Task: Lay out the lines of the listing below as a numbered list, starting at the line containing "Point to the word comfortable in the callout" and ending at the line containing "(x=299, y=99)", and omit any blank lines.

======== Data shown ========

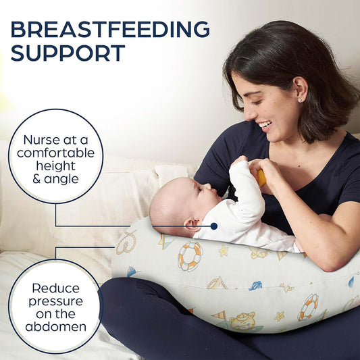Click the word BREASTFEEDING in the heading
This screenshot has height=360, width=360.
(x=109, y=30)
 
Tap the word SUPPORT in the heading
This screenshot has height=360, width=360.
(x=68, y=53)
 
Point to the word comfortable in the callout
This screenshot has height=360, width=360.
(x=55, y=153)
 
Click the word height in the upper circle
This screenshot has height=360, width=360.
(x=55, y=165)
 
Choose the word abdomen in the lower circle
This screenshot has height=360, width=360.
(x=55, y=326)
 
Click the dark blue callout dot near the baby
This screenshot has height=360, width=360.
(x=214, y=226)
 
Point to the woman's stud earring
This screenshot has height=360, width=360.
(x=299, y=99)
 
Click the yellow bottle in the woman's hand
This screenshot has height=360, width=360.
(x=261, y=178)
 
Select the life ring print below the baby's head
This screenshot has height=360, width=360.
(x=190, y=256)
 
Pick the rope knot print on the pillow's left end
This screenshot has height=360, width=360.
(x=126, y=241)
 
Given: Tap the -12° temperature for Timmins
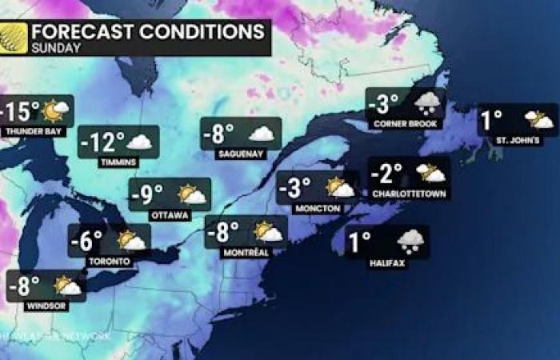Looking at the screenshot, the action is point(103,142).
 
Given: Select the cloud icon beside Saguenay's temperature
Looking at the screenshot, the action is point(261,134).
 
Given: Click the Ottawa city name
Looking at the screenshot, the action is point(170,215).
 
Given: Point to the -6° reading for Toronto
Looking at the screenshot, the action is point(86,240).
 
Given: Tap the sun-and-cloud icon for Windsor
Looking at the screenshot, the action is point(67,286).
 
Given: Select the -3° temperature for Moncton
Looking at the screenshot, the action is point(294,189).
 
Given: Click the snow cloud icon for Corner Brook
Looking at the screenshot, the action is point(428,102).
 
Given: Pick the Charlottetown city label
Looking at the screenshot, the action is point(410,194).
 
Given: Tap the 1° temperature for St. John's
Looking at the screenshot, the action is point(492,120).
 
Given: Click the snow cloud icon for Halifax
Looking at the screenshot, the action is point(410,239).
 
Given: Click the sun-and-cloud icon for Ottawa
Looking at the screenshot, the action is point(192,194).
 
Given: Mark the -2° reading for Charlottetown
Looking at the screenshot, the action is point(390,173).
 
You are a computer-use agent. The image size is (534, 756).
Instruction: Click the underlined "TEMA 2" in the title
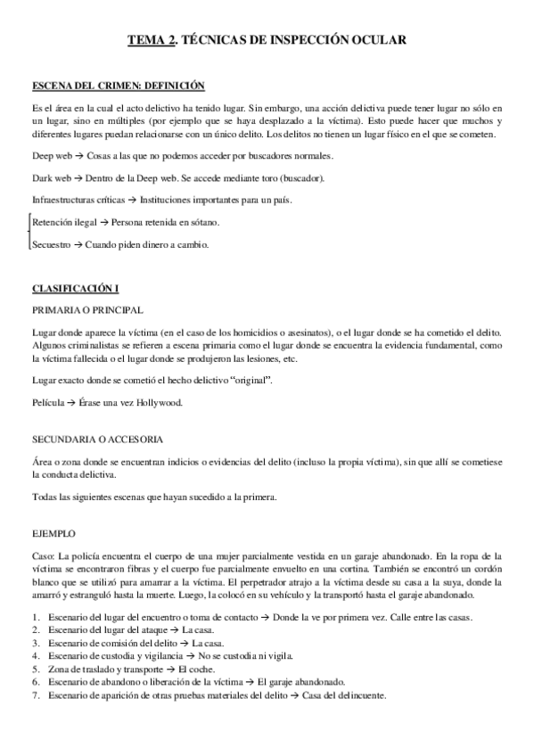[149, 39]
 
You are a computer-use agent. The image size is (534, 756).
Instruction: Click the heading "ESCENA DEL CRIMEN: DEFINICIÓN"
[119, 86]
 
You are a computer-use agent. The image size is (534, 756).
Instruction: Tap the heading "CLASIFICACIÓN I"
[75, 290]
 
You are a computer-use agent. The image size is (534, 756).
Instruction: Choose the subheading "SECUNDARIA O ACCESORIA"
[96, 440]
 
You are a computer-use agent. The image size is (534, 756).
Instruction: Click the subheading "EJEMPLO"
[53, 533]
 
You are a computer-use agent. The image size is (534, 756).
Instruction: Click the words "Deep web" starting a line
[51, 156]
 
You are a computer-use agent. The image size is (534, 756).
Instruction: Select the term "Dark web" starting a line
[51, 177]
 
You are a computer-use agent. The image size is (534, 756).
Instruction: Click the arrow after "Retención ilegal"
[103, 221]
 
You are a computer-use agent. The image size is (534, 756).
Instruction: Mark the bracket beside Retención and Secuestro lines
[29, 232]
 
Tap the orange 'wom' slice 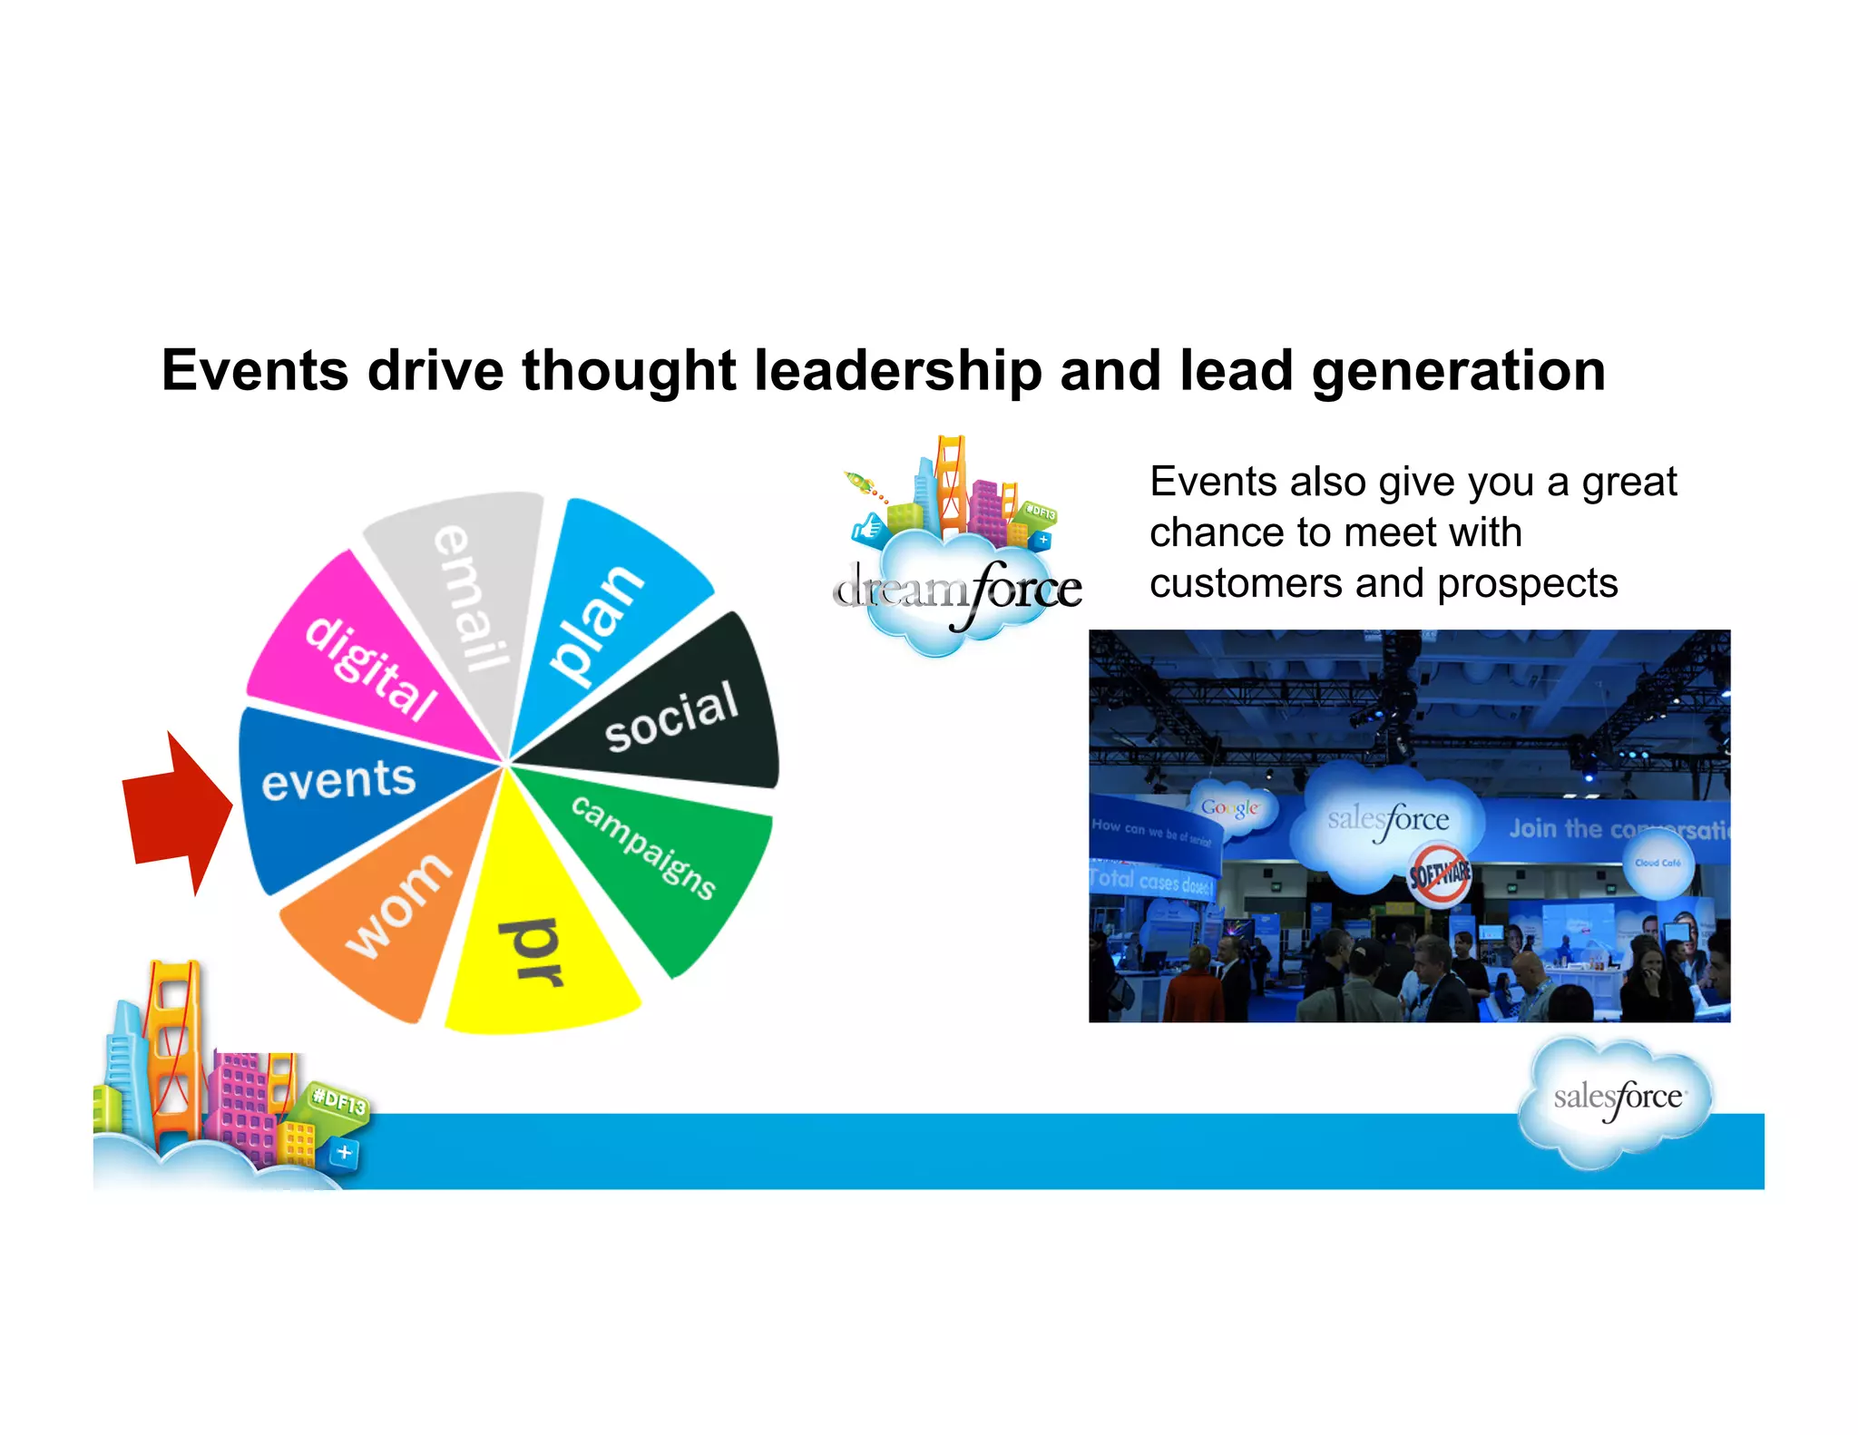tap(390, 916)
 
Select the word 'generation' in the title tap(1458, 371)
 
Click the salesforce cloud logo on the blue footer tap(1617, 1098)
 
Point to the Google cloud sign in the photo tap(1229, 807)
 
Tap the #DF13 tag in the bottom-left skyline tap(338, 1101)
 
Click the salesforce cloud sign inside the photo tap(1388, 820)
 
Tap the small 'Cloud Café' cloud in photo tap(1658, 864)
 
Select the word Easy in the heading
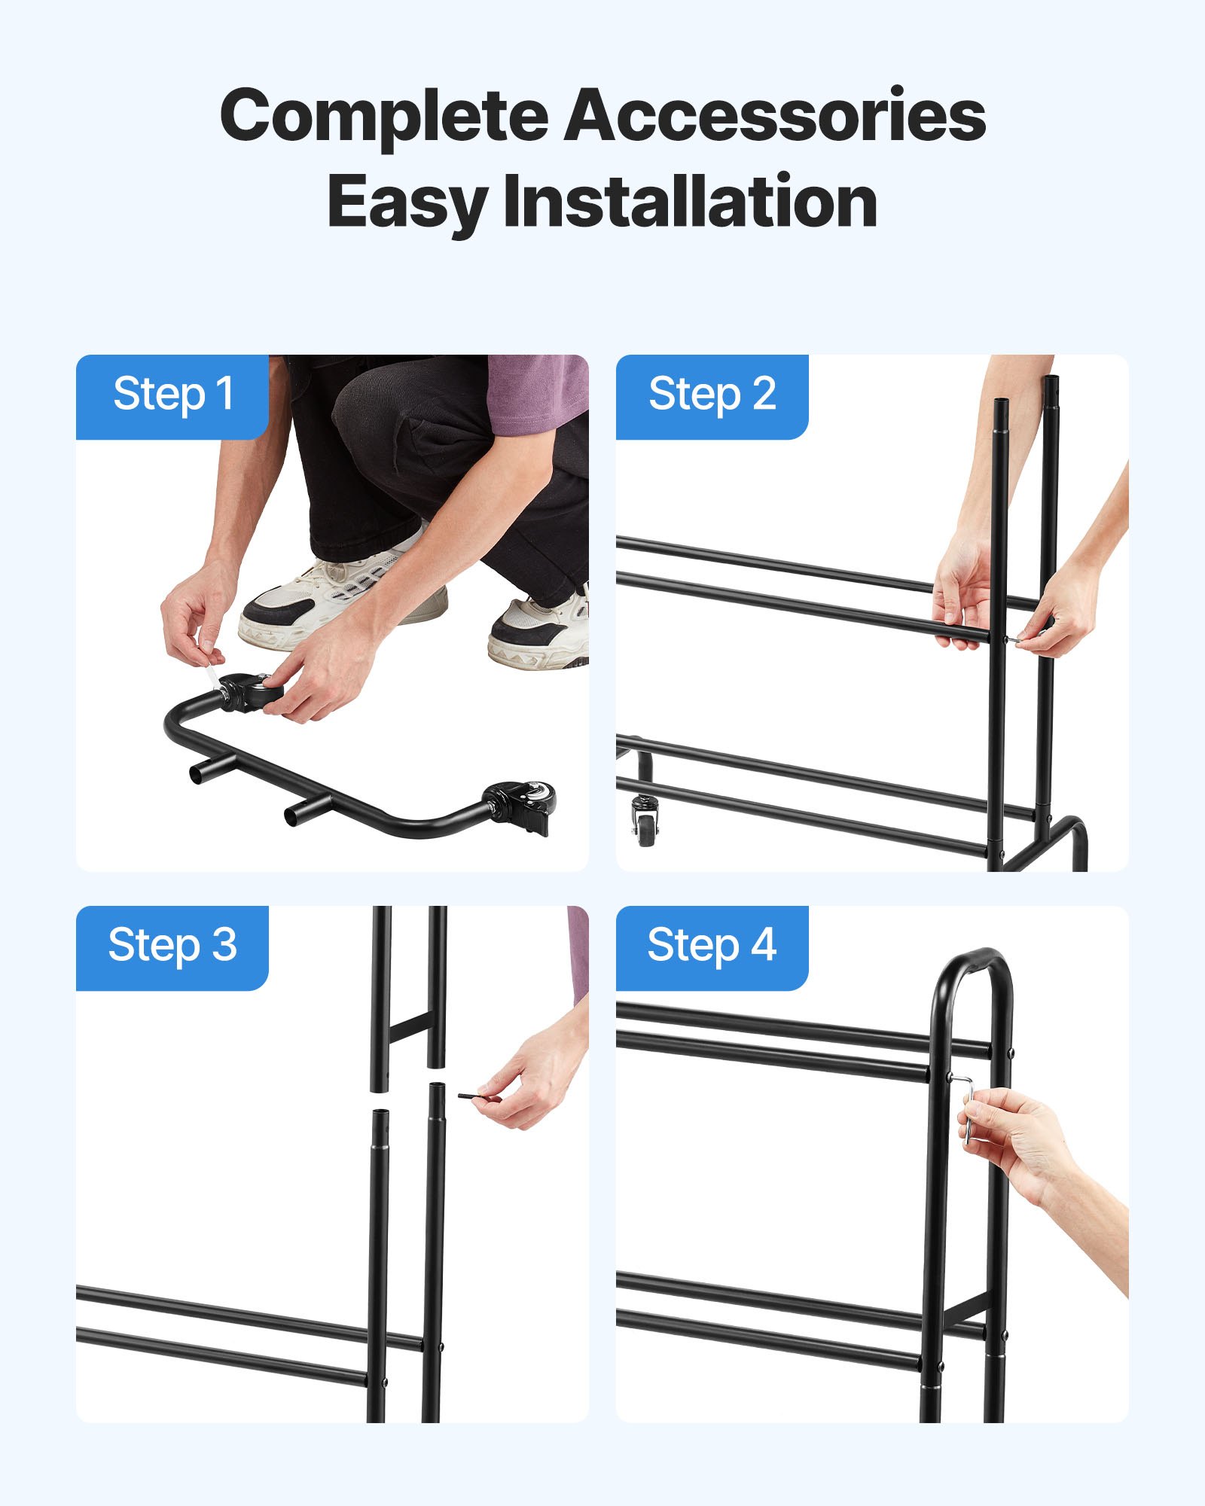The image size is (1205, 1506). (x=407, y=202)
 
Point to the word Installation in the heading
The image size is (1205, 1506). (x=690, y=202)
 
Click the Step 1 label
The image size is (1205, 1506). (x=172, y=395)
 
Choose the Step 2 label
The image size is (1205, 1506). (x=712, y=395)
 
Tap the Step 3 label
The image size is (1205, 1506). (x=172, y=946)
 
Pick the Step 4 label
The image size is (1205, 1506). (x=712, y=946)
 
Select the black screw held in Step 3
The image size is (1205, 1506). (x=479, y=1098)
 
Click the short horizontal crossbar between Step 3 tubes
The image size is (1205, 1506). (x=409, y=1028)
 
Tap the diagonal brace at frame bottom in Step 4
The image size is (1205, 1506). (x=964, y=1310)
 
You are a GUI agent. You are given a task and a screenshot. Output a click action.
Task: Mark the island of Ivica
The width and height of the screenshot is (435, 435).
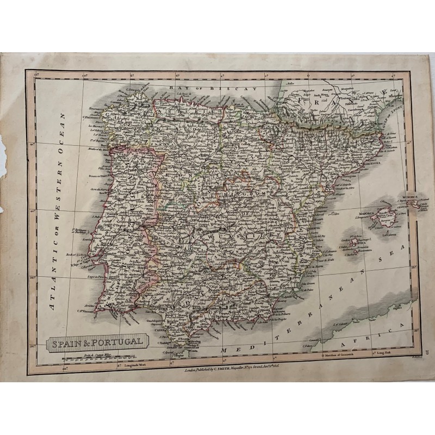[354, 240]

========

Solution below:
1. Point to the word comfortable in the callout
2. This screenshot has height=360, width=360.
3. (x=55, y=153)
4. Click the word height in the upper circle
5. This screenshot has height=360, width=360.
6. (x=55, y=165)
7. Choose the word abdomen in the lower circle
8. This screenshot has height=360, width=360.
9. (x=55, y=326)
10. Click the dark blue callout dot near the baby
11. This screenshot has height=360, width=360.
12. (x=214, y=226)
13. Point to the woman's stud earring
14. This screenshot has height=360, width=360.
15. (x=299, y=99)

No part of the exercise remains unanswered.